备选方案仿真推演,模拟的是作战指挥员通过作战仿真手段检验评估方案。以备选方案为仿真对象,依据任务问题场景构建与之相同的作战场景,通过执行备选方案、客观呈现作战结果。特殊之处在于,虚拟指挥员本身就处于作战仿真之中。因此,方案仿真推演是一种“仿真中的仿真”。方案仿真推演所构建的作战场景,并不是完整的战场环境及其全部作战要素,而是将与关键任务相关的实体、目标、局部战场环境、敌方行动等要素抽取出来构成的小规模作战场景,其是对任务问题场景的映射还原。在小规模作战场景中执行备选方案、记录仿真结果,为方案分析评估提供条件支撑。
备选方案分析评估是在备选方案仿真推演结果的基础上,分析评估备选方案的可行性和风险代价。为确保评估结果准确可信,可多次反复仿真并统计分析得出最终评估结论。如果备选方案能够解决当前问题,达成预期目的,则该备选方案被认定为可行方案,根据仿真结果计算方案的可行概率和战果、战损等风险代价;如果所有备选方案都不能解决问题,则将返回决策生成阶段,虚拟指挥员结合评估结论修改完善备选方案,如此反复直至找到可行方案。

5.4 决策确定

决策确定是虚拟指挥员作战决策的最后一个行为环节,其目的是根据方案分析评估结论,权衡利弊、优选最满意的方案作为最终方案。最终方案虽然经历了决策评估,但最终是否能够真正解决问题,还需要实践检验。因此,虚拟指挥员还需要关注和监控最终方案在作战仿真中的执行结果。决策确定阶段主要包括两项行动内容:可行方案决断优选和方案执行结果获取。
可行方案决断优选是指根据方案分析评估结论,按照一定规则将可行方案进行综合排序,确定最终方案。排序规则重点是考虑方案可行概率、战果、战损等方面因素。此外,排序规则是建立在虚拟指挥员决策风格偏好假设的基础上,如追求最稳妥可行的方案,或是不计风险代价追求利益最大化,建议寻求风险代价最小化等。因此,在必要时,可以在该环节中引入虚拟指挥员个性化决策因素。
方案执行结果获取是指在最终方案输出后,跟踪观察方案执行结果。如果方案成功解决问题,则记忆新问题及其解决方案,不断拓展完善决策知识库,实现虚拟指挥员作战决策能力水平的持续进化。如果最终方案无法解决问题,则再次触发虚拟指挥员作战决策,重新提取最新的决策信息,构建任务问题场景,再次决策生成解决方案,直至问题被有效解决。

6 虚拟指挥员作战决策仿真模型功能构成

虚拟指挥员作战决策仿真模型由4个功能分区构成:威胁感知、决策生成、决策评估、决策确定。
(1)威胁感知功能分区由任务信息解析器、任务情况监视器、任务问题感知器和关键任务信息库构成。

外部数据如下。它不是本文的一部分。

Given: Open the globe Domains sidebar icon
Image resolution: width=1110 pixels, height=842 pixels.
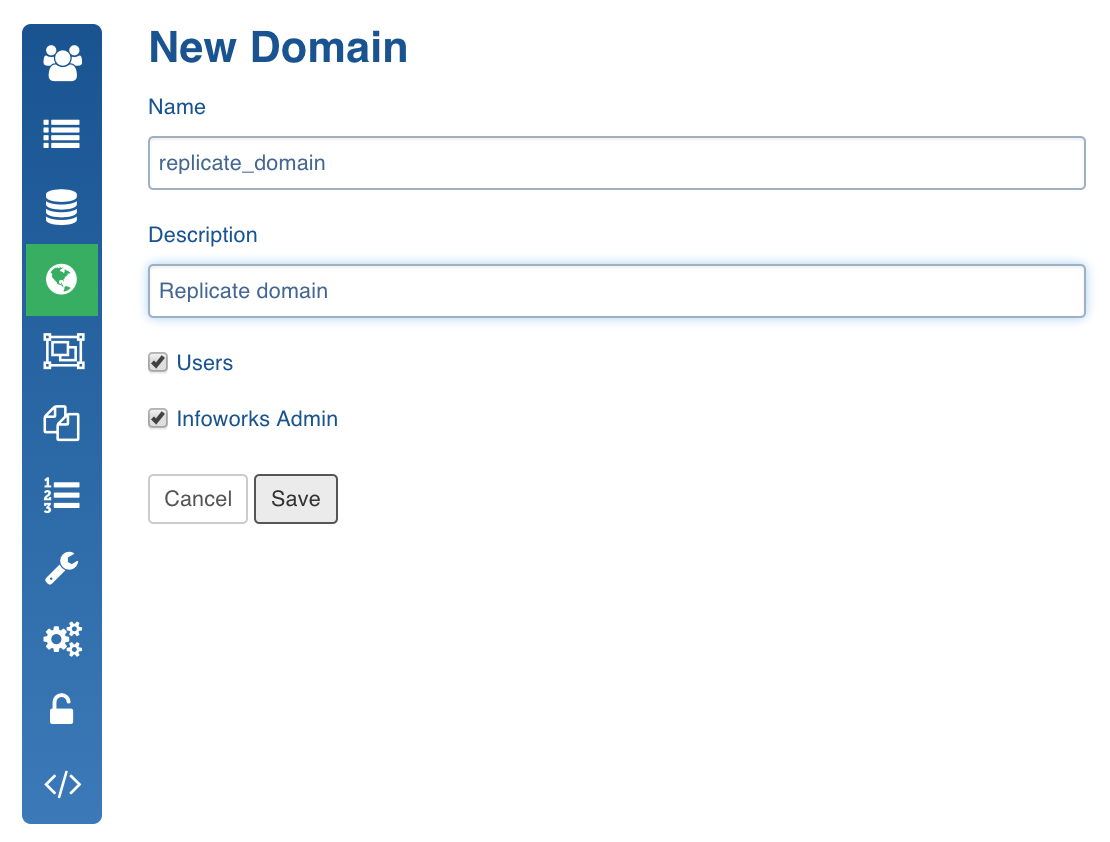Looking at the screenshot, I should point(62,280).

任务信息解析器主要是从作战仿真系统中获取数据化的作战方案计划,从中提取关键任务的静态决策信息,如任务实体、任务目标、任务效果、行动计划等,存入关键任务信息库,作为分析判断关键任务执行情况和问题的基本依据。任务信息解析可以在仿真初始化时完成,在动态仿真过程中提升模型决策效率、减少计算资源占用率。任务情况监视器主要依据关键任务信息库提供的关键任务清单,从虚拟指挥员态势认知模型中获取实时战场态势,提取关键任务的动态决策信息,如任务状态、任务效果、局部态势等。任务问题感知器主要是通过静态和动态决策信息分析任务执行情况及其完成度,由此判断是否出现问题。当虚拟指挥员发现关键任务执行出现问题后,虚拟指挥员从静态和动态决策信息中提取能够客观反映问题情况的特征属性,以任务问题场景的形式表示决策问题。
(2)决策生成功能分区由决策知识适配器、决策方案生成器、决策知识学习器和决策知识库构成。决策知识库是实现虚拟指挥员智能自主决策的重要基础条件,库中以“问题场景+解决方案”的结构化形式存储知识单元。知识单元的初始化构建主要是依赖作战指挥员、军事专家的经验知识。决策知识适配器主要是根据任务问题场景,从决策知识库中检索匹配与当前任务问题场景具有一定程度相似性的若干知识单元,为决策方案生成提供必要知识。决策方案生成器主要是以决策目标为牵引,根据关键任务实际情况、局部态势条件,将经验方案进行合理组合、适应性修改和补充完善,最终形成一套或多套备选方案。决策知识学习器主要实现3个方面功能:一是知识更新优化,记录知识单元匹配、重用情况,并根据方案评估结果、方案执行结果更新知识单元的效益价值,从而优化决策知识检索匹配与推荐排序;二是知识拓展完善,将新问题及其解决方案存储入库,实现决策知识的增量积累;三是知识重组与遗忘,当决策知识库达到规模阈值时,对极为相似的知识单元进行聚类重组和归并,对效益价值处于末尾边缘的知识单元进行淘汰,提升高价值知识密度,减少知识冲突和冗余。
(3)决策评估功能分区由方案仿真器和方案评估器构成。方案仿真器主要是采取“仿真中仿真”的方式,对备选方案进行仿真推演,生成量化的仿真数据,为方案评估提供数据支撑。方案评估器主要是根据评估指标和规则,对备选方案的可行性和风险代价进行分析评估,给出评估结论,为方案优选提供依据。
(4)决策确定功能分区由方案选择器和方案观察器构成。方案选择器主要依据方案评估结果,根据预先设定的虚拟指挥员决策风格偏好,选择、确定符合其意图的方案作为最终方案,并输出至虚拟指挥员行动控制模型。后者将方案转化为行动指令输入作战仿真系统,实现决策执行。方案观察器是在最终方案输出执行后,通过接收作战仿真系统中的实时战场态势,观察方案实际执行结果,并将结果反馈至决策知识学习器。

7 结束语

本文聚焦联合作战方案仿真实验领域,提出了一种基于思维模拟的虚拟指挥员作战决策模型体系框架,基于自然决策理论构建了融合经验直觉式决策和学习进化机制的虚拟指挥员作战决策思维活动模型、行为模型和仿真模型,为解决“人不在回路”仿真实验技术难点问题提供了一种可行的解决途径。